Önümüzdeki günlerde Cumhurbaşkanı yaklaşık 20 tane üniversitenin rektörünu atayacak. Üniversitelerde seçimler yapıldı, YÖK seçim sonuçlarından belirlenen altı kişilik listeleri üçe indirip köşke gönderdi. YÖK geçmiş senelerde olduğu gibi, bu senede en çok oy alanı değilde kendisine en yakın adayları köşke bildirdi. Gül ise kendisine gelen adaylardan en beğendiğini rektör atayacak.

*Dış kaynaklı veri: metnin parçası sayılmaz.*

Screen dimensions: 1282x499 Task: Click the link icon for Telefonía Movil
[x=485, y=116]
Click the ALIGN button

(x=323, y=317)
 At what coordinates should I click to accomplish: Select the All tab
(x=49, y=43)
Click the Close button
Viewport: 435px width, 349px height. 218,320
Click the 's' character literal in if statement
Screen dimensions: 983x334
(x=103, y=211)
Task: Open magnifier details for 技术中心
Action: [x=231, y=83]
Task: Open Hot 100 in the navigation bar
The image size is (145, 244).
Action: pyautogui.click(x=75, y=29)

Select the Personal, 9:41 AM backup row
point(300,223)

Geçen senelerde de durum böyle iken ve en çok oyu almadığı halde rektör atananlardan bazıları bu sene kısa listeye kalamadıkları için isyan ediyorlar. Demokratik bir yolla atanmasını talep ediyorlar. Demokrasi zaten hep işinize geldiği zaman isteyeceğiniz bir şeydir, çoğunluk sizden farklı düşünüyorsa o zaman demokrasi hoşunuza gitmeyen sonuçlar doğurabilir.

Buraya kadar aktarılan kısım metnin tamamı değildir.